─── Text passage ───

World-renowned Israeli immunology expert Michael Sela, who co-invented the multiple sclerosis treatment Copaxone, died on Friday at the age of 98.
A past president of the Weizmann Institute of Science – and an Israel Prize laureate at the age of 35 for his life science research – Sela also was instrumental in developing three cancer treatment drugs, including Erbitux. His lifelong research helped elucidate the genetic control of the immune response, leading to the development of new fields in immunology. He was particularly recognized in the scientific world for his research on synthetic antigens: molecules that provoke an immune response.
Remembering Sela's achievements
Sela was acclaimed for his immunology research, especially regarding synthetic antigens – molecules that trigger the immune system to respond. This led to the discovery of the genetic control of the immune response, as well as to the design of vaccines based on synthetic molecules.
His joint research with Prof. Ruth Arnon on Copaxone took a long time. “We started with a theoretical study in 1967, but our results, including on monkeys, were published only eight years later. We then conducted the first clinical trial, which was published in 1977,” he told The Jerusalem Post’s Judy Siegel in 2017.
The drug’s development was taken over by Israel’s Teva Pharmaceutical Company in 1987, after which it took nine more years to be approved by the drug authorities here and abroad.
“We spent 29 years working together on Copaxone,” he said. “Developing a drug like this takes tremendous patience and a long life.”
From Poland to Israel
Born in Poland in 1924, Sela immigrated to pre-state Israel at the age of 17 after fleeing the Nazis with his family via Romania.
In 1941, shortly after his arrival, he enrolled in the chemistry program at the Hebrew University of Jerusalem. After completing his MSc. in Jerusalem, he went to Geneva to conduct PhD studies, but several months later moved to Italy where he helped whisk European Jews – mostly Holocaust survivors – to Israel.
When Israel’s independence was declared, he became a commercial secretary in the Israeli delegation in Czechoslovakia. His immediate family had escaped to Israel, but many other relatives perished at the hands of the Nazis.

─── Material provided ───

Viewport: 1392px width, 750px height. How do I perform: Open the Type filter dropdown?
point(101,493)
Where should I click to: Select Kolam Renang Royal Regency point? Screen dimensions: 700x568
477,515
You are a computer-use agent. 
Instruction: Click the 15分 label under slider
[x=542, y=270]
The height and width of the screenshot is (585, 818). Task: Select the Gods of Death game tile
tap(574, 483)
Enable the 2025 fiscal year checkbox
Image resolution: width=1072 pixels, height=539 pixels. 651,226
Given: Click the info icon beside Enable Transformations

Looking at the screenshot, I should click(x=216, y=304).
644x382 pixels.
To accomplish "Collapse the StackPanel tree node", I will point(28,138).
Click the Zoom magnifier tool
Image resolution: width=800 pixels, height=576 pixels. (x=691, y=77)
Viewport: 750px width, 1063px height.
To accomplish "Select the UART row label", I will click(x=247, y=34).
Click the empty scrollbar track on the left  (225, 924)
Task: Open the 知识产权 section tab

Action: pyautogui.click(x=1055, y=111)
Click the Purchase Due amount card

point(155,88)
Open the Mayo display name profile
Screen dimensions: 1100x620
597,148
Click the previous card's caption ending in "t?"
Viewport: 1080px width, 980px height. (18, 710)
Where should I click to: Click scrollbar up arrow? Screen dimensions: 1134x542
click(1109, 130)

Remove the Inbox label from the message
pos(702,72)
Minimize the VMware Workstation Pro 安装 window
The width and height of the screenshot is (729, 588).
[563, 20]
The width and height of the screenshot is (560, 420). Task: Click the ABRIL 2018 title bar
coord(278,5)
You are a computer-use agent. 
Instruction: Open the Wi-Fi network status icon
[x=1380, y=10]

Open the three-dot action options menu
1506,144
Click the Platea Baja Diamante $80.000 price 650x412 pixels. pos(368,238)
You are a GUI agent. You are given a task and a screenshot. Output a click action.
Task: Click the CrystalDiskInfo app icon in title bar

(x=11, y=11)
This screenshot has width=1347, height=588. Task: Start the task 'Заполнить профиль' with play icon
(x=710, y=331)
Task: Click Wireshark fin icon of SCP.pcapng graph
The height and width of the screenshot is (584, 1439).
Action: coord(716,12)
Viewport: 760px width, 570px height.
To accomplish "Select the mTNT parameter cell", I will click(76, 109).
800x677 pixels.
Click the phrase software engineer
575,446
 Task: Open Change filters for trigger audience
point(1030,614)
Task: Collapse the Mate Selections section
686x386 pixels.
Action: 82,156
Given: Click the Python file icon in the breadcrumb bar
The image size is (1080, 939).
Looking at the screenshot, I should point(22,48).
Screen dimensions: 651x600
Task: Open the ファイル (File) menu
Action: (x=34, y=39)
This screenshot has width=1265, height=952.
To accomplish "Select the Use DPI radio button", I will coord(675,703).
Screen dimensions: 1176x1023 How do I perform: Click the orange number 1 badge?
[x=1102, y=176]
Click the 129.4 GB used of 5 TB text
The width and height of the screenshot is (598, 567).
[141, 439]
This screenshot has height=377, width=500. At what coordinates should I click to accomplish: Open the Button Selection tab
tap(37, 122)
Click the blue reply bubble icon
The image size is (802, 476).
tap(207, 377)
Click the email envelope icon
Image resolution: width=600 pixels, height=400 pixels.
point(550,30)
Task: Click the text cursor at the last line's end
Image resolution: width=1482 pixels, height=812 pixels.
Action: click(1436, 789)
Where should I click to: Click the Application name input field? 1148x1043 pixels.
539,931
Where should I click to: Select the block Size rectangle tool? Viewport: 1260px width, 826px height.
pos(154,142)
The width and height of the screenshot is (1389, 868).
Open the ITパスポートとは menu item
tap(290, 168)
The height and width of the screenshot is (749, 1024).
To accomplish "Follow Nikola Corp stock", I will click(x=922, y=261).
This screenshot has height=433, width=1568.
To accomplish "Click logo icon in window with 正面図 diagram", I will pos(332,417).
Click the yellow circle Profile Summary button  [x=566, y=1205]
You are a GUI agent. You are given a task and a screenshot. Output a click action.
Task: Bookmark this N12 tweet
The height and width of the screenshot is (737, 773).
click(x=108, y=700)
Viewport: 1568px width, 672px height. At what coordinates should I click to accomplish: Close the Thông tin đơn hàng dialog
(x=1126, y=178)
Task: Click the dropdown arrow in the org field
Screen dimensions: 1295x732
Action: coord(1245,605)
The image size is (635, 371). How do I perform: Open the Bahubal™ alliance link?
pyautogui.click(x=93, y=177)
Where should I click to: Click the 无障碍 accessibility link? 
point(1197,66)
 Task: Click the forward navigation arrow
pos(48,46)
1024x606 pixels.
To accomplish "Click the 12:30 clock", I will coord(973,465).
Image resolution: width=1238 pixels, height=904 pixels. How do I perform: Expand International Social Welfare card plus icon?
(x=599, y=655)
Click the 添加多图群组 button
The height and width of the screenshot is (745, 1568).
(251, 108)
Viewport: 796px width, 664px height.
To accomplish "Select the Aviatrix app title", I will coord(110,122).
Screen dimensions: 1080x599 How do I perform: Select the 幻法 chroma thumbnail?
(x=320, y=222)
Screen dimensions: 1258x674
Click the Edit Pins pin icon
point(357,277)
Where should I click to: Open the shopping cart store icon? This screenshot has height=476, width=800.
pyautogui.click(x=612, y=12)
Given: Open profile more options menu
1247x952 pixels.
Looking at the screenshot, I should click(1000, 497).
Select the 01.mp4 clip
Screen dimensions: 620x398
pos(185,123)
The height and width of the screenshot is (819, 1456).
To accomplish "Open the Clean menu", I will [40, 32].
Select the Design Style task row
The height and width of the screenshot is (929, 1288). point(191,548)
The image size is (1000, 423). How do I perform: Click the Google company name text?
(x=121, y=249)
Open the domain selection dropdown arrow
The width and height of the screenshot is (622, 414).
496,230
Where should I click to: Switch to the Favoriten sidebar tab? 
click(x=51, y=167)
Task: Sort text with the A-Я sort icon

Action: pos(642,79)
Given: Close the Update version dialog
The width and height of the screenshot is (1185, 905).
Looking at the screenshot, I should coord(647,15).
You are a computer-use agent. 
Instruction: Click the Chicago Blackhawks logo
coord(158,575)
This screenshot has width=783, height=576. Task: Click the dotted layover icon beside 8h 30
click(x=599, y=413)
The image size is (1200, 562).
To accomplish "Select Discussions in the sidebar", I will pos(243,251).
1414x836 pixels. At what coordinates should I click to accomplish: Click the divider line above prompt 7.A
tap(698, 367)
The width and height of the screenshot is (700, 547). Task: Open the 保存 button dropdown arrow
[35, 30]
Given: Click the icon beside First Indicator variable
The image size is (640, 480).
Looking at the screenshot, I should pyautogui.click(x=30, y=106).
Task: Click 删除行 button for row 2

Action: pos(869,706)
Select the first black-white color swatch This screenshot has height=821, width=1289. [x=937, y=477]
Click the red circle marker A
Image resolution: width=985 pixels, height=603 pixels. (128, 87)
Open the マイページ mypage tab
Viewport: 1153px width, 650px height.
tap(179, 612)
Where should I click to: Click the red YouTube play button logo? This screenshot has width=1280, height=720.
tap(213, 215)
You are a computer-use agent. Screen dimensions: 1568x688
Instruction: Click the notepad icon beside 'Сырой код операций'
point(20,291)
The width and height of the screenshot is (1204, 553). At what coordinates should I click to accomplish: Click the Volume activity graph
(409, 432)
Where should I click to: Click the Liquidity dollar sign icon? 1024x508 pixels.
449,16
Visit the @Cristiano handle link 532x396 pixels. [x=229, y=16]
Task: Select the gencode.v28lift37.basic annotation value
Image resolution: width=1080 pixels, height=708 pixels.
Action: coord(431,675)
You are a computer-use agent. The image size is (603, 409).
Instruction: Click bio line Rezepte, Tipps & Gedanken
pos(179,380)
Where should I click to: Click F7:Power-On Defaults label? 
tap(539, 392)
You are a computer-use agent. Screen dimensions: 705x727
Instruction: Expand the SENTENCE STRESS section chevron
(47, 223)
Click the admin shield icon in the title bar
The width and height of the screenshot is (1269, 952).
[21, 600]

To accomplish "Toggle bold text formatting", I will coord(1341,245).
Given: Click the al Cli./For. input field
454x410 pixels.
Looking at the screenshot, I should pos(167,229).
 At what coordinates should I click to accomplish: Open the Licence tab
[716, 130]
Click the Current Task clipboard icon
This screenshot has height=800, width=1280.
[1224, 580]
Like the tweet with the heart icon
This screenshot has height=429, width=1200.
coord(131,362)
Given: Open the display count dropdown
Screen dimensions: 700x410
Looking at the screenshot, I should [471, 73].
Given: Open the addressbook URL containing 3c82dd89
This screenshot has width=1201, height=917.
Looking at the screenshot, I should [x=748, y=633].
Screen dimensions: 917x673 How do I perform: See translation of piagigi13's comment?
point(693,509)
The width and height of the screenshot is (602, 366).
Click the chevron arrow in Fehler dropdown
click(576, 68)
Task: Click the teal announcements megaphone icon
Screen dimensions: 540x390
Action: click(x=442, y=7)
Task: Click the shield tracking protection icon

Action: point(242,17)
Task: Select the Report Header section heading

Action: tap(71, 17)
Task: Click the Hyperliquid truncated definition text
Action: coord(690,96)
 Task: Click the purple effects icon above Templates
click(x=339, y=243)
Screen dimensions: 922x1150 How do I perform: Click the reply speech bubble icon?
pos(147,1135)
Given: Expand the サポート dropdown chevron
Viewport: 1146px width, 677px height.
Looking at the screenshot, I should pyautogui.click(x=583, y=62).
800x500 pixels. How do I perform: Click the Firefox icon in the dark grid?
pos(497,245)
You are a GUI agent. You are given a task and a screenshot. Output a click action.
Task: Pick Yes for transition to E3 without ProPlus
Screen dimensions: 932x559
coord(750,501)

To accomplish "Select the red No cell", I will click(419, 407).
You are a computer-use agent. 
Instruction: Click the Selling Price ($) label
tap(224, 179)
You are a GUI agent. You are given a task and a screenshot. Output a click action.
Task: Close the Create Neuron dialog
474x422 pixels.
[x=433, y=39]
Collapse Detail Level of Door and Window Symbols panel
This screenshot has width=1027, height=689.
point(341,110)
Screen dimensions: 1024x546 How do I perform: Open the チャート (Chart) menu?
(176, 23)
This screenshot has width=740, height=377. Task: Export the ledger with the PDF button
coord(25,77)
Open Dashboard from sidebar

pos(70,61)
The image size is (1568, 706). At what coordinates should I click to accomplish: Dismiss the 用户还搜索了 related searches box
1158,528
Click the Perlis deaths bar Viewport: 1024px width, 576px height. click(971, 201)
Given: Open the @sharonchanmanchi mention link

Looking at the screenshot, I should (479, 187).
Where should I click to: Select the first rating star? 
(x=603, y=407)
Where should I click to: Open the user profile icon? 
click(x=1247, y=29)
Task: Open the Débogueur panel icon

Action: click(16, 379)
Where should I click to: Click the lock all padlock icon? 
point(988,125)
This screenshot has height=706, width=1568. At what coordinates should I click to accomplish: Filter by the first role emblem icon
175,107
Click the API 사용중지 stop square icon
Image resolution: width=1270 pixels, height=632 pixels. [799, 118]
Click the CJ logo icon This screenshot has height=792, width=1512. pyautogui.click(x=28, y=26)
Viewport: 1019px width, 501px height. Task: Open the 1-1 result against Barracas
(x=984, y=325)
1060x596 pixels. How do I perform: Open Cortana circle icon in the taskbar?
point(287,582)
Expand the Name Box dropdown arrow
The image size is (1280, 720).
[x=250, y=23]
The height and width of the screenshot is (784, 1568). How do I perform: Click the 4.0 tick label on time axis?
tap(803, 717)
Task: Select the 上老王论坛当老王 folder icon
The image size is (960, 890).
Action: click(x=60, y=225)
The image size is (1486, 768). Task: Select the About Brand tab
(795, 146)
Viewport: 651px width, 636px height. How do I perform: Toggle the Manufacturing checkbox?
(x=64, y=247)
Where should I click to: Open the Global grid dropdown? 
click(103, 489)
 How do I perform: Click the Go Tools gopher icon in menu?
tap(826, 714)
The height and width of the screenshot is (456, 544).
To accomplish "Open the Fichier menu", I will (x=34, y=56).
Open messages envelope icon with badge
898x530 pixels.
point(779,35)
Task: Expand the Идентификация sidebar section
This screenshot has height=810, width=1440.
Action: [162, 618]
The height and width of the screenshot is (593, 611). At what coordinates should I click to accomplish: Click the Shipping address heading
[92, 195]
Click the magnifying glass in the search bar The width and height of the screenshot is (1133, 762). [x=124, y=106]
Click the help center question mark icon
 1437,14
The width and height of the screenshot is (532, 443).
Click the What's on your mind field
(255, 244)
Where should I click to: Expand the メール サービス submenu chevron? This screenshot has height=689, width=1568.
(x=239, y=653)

───

--- Task to complete ---
Please copy the Michael Sela article word for word, from "His joint research" up to and including "family via Romania.". Work only from the Michael Sela article and ignore the entries.

--- Problem solution ---
His joint research with Prof. Ruth Arnon on Copaxone took a long time. “We started with a theoretical study in 1967, but our results, including on monkeys, were published only eight years later. We then conducted the first clinical trial, which was published in 1977,” he told The Jerusalem Post’s Judy Siegel in 2017.
The drug’s development was taken over by Israel’s Teva Pharmaceutical Company in 1987, after which it took nine more years to be approved by the drug authorities here and abroad.
“We spent 29 years working together on Copaxone,” he said. “Developing a drug like this takes tremendous patience and a long life.”
From Poland to Israel
Born in Poland in 1924, Sela immigrated to pre-state Israel at the age of 17 after fleeing the Nazis with his family via Romania.